Die Erde ist allgegenwärtig in Richard Skeltons Musik. Der in Großbritannien ansässige Musiker, Schriftsteller und Filmemacher findet oft Inspiration in den Landschaften um ihn herum oder in geologischen Konzepten und lässt sich von ihnen in seiner Kunst leiten. Frühere Alben haben Themen wie Gletscher oder Anglezarke aufgegriffen und mit Klang das Gefühl dieser Orte und Ideen hervorgerufen. Doch auf „SELENODESY“ verlässt er den Boden und richtet seinen Fokus auf das Kosmos. Der Titel bezieht sich auf die Wissenschaft des Studierens und Kartografierens des Mondes und macht das Geheimnis des Universums zu seinem Spielplatz. Hier vermischen sich Skeltons elektronische Kompositionen mit federleichten Melodien und dem messerscharfen Klang von Alben wie „A Guidonian Hand“ aus dem Jahr 2021, um die Weite des Himmels widerzuspiegeln.
Der Himmel ist seit Skeltons Umzug aufs Land zu einem größeren Teil seines Lebens geworden, wo das Sternegucken viel fesselnder ist als in der Stadt. In schlaflosen Nächten schaute er aus dem Fenster und sah den Himmel für Meilen leuchten, beobachtete, wie er glitzerte, während er halb bewusst im Bett lag. Obwohl seine Arbeit wissenschaftliche Konzepte aufgreift – die Alben- und Songtitel zum Beispiel sind alle nach wissenschaftlichen Prinzipien benannt – ist seine Musik metaphorisch und ruft die Empfindung hervor, nachts in die Sterne zu schauen.

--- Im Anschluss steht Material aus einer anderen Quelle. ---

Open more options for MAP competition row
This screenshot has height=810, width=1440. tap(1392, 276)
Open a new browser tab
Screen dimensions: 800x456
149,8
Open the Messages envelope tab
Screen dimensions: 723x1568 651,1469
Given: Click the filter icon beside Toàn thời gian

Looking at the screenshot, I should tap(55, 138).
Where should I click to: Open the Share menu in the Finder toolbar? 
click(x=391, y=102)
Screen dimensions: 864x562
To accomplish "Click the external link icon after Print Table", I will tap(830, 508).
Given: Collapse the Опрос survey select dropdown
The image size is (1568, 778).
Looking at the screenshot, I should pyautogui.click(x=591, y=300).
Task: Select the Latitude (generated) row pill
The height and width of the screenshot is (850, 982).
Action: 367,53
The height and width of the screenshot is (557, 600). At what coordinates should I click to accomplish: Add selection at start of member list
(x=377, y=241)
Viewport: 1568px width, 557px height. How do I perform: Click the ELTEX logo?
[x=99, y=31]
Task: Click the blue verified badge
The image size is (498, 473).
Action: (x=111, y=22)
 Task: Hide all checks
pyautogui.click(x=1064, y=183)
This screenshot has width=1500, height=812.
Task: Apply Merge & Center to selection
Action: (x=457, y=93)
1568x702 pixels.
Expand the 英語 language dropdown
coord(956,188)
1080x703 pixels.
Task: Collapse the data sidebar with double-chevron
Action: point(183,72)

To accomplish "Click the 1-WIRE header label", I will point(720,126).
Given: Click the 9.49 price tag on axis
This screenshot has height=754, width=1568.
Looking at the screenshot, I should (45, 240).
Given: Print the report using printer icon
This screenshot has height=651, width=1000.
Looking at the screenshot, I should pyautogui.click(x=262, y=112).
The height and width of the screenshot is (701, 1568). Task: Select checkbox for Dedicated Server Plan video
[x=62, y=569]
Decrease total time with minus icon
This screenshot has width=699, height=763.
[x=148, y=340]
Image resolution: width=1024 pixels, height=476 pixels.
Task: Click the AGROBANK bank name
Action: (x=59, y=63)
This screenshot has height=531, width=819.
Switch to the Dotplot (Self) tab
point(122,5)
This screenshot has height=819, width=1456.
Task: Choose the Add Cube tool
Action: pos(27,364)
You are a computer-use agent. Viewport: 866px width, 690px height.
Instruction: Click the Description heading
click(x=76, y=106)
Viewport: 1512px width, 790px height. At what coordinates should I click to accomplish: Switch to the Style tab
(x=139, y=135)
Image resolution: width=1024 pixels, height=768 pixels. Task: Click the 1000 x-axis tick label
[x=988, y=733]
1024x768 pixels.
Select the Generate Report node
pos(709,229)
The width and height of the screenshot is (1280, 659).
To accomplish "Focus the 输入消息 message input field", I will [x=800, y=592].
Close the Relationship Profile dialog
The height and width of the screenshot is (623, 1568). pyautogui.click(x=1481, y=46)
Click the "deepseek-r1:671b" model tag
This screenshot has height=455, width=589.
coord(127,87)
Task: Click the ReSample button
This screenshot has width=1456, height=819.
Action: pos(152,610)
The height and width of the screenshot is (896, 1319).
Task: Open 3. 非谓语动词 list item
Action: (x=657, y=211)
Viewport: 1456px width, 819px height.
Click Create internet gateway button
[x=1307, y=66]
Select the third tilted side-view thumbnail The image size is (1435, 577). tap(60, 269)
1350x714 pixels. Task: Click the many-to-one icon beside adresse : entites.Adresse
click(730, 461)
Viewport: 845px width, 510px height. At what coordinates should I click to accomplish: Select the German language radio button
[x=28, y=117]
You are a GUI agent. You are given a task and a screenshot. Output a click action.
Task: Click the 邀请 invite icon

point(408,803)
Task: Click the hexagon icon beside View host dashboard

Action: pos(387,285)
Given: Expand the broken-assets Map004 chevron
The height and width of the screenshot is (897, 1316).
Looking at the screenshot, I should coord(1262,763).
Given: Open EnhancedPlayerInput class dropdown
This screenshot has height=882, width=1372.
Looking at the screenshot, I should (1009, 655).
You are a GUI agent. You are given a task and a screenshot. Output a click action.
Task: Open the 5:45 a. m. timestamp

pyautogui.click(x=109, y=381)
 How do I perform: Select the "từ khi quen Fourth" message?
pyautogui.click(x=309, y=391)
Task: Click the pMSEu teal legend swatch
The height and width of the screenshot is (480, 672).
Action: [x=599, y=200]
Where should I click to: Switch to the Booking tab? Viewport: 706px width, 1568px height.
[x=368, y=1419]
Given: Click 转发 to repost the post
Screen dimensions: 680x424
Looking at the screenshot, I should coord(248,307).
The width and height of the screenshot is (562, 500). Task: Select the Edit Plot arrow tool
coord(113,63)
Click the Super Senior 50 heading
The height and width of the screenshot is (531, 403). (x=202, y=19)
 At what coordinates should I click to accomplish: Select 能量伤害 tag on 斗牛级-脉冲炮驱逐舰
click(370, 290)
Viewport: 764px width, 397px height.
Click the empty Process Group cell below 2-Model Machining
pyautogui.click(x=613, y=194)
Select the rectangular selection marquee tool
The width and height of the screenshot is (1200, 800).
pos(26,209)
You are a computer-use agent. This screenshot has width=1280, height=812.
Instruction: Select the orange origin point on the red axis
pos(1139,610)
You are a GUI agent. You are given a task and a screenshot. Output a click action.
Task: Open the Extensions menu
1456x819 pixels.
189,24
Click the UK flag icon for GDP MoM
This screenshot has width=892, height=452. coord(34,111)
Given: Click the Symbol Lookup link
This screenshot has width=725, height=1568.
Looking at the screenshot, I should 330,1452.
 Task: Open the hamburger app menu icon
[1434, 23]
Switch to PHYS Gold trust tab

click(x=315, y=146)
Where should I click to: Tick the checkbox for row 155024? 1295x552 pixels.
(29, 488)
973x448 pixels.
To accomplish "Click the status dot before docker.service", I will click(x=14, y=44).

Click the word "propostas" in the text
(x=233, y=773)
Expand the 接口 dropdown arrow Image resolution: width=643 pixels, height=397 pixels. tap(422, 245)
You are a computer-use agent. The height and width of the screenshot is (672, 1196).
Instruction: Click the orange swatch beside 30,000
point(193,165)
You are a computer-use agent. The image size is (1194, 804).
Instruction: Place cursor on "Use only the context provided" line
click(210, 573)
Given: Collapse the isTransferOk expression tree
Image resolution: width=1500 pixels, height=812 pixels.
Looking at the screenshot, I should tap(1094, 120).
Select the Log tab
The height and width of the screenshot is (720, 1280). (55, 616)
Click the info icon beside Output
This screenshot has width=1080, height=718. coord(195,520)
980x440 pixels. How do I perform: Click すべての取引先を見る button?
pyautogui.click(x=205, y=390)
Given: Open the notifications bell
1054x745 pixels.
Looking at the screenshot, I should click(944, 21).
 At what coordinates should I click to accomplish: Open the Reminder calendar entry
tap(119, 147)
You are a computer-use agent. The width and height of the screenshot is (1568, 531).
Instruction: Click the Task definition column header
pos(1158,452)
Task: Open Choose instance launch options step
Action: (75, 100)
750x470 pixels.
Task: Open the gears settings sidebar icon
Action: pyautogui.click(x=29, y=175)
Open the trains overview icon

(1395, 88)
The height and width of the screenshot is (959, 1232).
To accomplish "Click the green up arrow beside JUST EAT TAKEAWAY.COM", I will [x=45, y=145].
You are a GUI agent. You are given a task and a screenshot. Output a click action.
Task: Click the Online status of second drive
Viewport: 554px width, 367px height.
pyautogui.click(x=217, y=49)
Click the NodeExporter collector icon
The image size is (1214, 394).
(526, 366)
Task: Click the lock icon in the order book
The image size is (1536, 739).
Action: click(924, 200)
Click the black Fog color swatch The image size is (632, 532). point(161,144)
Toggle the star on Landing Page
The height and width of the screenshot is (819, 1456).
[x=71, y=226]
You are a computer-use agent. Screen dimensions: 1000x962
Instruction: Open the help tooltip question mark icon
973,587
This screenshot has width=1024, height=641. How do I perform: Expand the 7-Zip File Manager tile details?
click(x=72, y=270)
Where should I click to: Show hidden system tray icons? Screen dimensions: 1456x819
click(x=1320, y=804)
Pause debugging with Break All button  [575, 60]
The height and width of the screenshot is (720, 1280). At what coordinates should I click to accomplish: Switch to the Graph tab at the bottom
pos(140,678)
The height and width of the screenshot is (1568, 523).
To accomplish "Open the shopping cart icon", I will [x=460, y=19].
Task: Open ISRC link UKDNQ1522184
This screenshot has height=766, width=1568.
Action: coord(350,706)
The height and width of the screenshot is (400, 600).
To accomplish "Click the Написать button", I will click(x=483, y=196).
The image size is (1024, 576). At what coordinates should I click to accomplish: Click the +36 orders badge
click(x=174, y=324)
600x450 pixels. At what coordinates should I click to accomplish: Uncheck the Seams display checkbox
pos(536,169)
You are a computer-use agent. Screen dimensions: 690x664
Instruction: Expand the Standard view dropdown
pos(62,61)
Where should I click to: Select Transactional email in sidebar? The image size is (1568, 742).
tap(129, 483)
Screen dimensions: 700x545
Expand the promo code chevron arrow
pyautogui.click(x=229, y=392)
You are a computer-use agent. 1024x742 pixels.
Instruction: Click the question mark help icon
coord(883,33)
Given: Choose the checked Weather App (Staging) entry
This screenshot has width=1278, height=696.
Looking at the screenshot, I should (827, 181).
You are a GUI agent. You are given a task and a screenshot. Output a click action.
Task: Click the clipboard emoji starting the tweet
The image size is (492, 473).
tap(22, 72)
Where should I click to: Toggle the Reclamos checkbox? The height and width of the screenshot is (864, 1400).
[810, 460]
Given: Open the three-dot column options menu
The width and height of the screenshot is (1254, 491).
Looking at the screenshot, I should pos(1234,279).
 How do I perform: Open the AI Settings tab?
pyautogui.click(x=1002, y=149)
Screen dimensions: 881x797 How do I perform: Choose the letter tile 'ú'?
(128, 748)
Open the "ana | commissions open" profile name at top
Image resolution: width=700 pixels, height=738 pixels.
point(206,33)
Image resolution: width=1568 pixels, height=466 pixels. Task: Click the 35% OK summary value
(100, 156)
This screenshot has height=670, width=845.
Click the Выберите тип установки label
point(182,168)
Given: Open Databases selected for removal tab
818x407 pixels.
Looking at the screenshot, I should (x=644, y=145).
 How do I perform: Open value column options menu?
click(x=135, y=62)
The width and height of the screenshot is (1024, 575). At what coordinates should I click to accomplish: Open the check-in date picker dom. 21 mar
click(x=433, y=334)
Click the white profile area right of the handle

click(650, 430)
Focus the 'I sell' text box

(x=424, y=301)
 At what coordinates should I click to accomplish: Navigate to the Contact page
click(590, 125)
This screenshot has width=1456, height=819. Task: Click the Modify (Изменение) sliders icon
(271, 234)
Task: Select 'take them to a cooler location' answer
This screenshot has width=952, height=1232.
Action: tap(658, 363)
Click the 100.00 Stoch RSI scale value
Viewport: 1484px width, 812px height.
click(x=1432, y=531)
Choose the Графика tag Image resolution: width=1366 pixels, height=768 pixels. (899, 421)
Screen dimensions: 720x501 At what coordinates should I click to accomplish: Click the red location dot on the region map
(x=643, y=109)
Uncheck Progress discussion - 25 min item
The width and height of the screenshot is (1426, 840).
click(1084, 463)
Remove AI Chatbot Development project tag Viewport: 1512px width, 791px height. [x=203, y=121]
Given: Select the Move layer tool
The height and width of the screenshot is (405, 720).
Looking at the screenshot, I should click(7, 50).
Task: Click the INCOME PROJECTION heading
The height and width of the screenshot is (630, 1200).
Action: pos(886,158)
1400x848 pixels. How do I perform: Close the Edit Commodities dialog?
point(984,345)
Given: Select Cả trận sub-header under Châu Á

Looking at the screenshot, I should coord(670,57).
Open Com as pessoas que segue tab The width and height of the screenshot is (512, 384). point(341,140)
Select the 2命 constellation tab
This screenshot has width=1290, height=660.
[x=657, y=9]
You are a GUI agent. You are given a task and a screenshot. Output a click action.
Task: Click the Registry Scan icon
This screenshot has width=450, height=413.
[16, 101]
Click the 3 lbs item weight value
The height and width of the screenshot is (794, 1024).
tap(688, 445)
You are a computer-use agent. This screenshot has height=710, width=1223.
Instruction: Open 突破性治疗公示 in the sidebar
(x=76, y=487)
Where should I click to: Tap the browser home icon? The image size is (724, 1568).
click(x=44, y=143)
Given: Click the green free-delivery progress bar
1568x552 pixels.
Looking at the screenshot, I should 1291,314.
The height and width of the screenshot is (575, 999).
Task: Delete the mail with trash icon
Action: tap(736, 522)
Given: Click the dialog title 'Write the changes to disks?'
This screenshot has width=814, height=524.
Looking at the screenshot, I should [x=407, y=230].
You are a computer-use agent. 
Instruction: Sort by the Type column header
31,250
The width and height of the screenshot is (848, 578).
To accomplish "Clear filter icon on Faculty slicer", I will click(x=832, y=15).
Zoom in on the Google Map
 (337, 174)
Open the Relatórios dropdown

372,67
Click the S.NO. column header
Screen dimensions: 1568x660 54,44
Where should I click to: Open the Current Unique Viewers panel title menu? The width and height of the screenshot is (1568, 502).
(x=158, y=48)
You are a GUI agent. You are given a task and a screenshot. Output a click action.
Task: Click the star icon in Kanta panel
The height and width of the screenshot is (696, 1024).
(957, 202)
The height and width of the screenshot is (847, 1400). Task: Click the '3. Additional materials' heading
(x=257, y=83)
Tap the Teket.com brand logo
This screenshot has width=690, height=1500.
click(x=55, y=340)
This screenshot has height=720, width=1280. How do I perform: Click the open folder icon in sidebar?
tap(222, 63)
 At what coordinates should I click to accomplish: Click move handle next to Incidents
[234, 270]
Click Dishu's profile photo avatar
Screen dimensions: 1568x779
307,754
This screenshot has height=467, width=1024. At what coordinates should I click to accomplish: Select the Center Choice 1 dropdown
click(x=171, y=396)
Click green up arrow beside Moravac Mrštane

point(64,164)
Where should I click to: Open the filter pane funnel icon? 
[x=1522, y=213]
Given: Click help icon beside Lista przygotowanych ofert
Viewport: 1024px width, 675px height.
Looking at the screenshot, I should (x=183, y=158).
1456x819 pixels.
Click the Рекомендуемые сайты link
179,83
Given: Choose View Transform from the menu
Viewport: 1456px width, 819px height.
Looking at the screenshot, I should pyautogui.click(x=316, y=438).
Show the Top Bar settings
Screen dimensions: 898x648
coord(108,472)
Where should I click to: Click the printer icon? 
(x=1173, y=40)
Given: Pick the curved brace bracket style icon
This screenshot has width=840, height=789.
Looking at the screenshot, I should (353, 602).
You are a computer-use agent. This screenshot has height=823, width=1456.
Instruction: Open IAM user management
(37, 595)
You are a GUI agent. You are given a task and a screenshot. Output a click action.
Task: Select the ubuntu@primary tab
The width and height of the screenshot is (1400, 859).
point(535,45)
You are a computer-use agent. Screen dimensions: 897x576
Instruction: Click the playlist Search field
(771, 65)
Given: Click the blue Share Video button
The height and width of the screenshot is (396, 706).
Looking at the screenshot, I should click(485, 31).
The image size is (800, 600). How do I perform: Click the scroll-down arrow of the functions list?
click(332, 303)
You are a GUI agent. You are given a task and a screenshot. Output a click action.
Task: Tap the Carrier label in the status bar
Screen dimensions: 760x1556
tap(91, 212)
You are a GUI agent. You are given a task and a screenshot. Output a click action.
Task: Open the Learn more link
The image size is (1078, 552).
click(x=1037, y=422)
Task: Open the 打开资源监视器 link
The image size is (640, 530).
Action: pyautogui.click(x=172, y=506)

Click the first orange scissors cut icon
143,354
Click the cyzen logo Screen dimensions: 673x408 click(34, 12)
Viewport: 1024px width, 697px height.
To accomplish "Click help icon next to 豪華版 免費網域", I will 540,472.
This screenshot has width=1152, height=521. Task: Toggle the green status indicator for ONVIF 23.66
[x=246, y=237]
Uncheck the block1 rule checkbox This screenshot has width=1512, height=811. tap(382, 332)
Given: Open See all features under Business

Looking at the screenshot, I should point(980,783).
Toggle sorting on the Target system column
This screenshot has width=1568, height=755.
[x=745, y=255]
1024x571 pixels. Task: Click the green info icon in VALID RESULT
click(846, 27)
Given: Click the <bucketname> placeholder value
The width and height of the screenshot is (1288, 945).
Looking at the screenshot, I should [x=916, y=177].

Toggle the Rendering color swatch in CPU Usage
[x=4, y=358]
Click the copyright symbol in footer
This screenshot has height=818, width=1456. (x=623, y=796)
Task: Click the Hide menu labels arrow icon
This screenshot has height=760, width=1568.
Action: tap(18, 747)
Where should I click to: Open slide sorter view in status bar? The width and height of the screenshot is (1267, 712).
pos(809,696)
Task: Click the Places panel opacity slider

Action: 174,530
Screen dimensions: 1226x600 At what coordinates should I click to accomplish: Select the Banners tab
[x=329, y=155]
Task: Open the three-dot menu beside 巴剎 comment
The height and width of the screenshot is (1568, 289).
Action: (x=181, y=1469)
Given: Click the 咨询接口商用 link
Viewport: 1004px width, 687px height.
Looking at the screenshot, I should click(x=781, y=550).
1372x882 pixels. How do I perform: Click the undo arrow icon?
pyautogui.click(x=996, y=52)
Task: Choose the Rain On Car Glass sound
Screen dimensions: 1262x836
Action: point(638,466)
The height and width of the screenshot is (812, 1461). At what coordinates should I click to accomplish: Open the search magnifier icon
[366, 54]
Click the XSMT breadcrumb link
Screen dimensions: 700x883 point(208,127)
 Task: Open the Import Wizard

Skelton fängt die Weite des Universums ein, indem er kontrastierende Texturen übereinanderlegt und so Tiefe schafft. Kein Moment verharrt zu lange in Stasis: „hypervelocity“ zum Beispiel baut sich aus einem weichen, wellenartigen Klang auf, aber gerade wenn alles am anmutigsten erscheint, durchschneidet ein scharfer Schmerz sie und bietet einen Geschwindigkeitswechsel. „lesser gravity“ beginnt mit geisterhaften Schimmern, die sich im Verlauf des Tracks allmählich in spitzige Eiszapfen verwandeln. An anderen Stellen taucht Skelton in ein schwarzes Loch aus Klang ein und kämpft sich wieder heraus. „The plot of lunar phase“ entwickelt sich aus einem bedrohlichen, tiefen Dröhnen und legt scharfe Quietschen und unheimliche Summen darüber, gelegentlich mit einigen hohlen Funkeln, die etwas Leichtigkeit bieten. In Momenten wie diesen vermittelt Skeltons Musik die Unermesslichkeit des Nachthimmels, aber auch die Angst, die daraus entstehen kann, das Gefühl, vom Unbekannten verschlungen zu werden.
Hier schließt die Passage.